Perché ci sono leader con anni di tango che in pista non hanno mai davvero fatto il salto di qualità — diciamolo: alcuni non evolvono davvero nella qualità della pista— eppure continuano ad avere porte aperte, possibilità, corsie preferenziali?
Per il semplice fatto che sono uomini in un mercato dove la scarsità detta legge.
Io questa dinamica faccio sempre più fatica ad accettarla.
Perché la libertà, per me, è un valore non negoziabile. E non mi va di dover rincorrere uomini disponibili solo per sperare di partecipare a un evento dove, forse, riuscirò anche a ballare bene.

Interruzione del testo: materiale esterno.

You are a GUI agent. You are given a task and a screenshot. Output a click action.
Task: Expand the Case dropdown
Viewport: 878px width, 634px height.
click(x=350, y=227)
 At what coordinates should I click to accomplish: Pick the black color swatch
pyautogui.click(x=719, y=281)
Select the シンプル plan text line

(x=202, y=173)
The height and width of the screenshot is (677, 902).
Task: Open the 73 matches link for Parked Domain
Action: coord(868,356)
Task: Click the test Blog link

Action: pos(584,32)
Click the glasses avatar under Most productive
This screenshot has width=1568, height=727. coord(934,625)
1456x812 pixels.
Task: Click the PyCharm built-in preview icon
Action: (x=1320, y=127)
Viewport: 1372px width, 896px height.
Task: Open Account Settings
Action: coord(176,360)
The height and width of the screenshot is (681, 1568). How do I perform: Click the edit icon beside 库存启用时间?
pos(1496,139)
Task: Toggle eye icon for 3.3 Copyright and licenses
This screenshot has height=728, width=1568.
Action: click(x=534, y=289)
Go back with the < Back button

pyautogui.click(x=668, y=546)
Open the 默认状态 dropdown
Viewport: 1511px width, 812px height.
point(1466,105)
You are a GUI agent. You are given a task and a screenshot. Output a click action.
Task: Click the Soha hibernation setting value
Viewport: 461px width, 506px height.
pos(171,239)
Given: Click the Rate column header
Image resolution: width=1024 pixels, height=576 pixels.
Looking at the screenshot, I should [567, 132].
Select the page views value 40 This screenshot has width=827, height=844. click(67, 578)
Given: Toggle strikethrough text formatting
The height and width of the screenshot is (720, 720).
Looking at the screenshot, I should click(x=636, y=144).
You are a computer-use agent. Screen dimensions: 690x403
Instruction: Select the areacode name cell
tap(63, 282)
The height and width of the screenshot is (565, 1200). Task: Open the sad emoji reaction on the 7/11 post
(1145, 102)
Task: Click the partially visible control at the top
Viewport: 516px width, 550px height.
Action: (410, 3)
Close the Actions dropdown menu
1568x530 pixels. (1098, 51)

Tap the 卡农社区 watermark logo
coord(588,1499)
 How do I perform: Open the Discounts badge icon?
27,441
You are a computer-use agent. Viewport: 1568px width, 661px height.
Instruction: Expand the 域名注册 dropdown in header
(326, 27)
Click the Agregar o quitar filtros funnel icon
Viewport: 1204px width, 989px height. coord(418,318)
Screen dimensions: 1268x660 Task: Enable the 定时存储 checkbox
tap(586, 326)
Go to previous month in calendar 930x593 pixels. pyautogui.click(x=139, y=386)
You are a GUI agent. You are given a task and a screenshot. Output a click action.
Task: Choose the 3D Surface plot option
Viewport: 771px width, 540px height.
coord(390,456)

Se mettessi in fila tutti gli euro spesi in questi vent’anni per ballare tango, probabilmente potrei permettermi un anno sabbatico in giro per il mondo.
E allora mi fermo e mi chiedo: ne vale ancora la pena?
Negli ultimi anni il sistema è cambiato. Gli eventi sono proliferati, i partecipanti si sono diluiti, il rischio per chi organizza è aumentato. E in mezzo a tutto questo, il potere contrattuale maschile è cresciuto a dismisura.
Con il risultato di leader sempre più spocchiosi, sempre più lenti nel dare conferma, sempre più inconsapevoli del fatto che questo atteggiamento contribuisce a mandare in tilt un intero meccanismo.
Alla fine la risposta è più semplice di quanto sembri.
Il tango non sono gli eventi.
Gli eventi sono diventati il luogo in cui si esercita uno squilibrio di potere che tutti vedono e quasi nessuno mette in discussione.
Un sistema che pretende flessibilità solo da una parte.
Che trasforma il ballare in una concessione.
Che educa le donne ad aspettare e gli uomini a scegliere.
Io a questo meccanismo non intendo più partecipare.
Non mendicherò accessi, conferme, disponibilità.
Non normalizzerò uno squilibrio chiamandolo “necessità”.
Non baratterò il piacere di ballare con la perdita della mia libertà.
Il tango esiste anche senza tutto questo.
E io scelgo quello.
Perché lo strapotere maschile, ovunque si manifesti, non è folklore: è una forma di potere. E va chiamata per nome.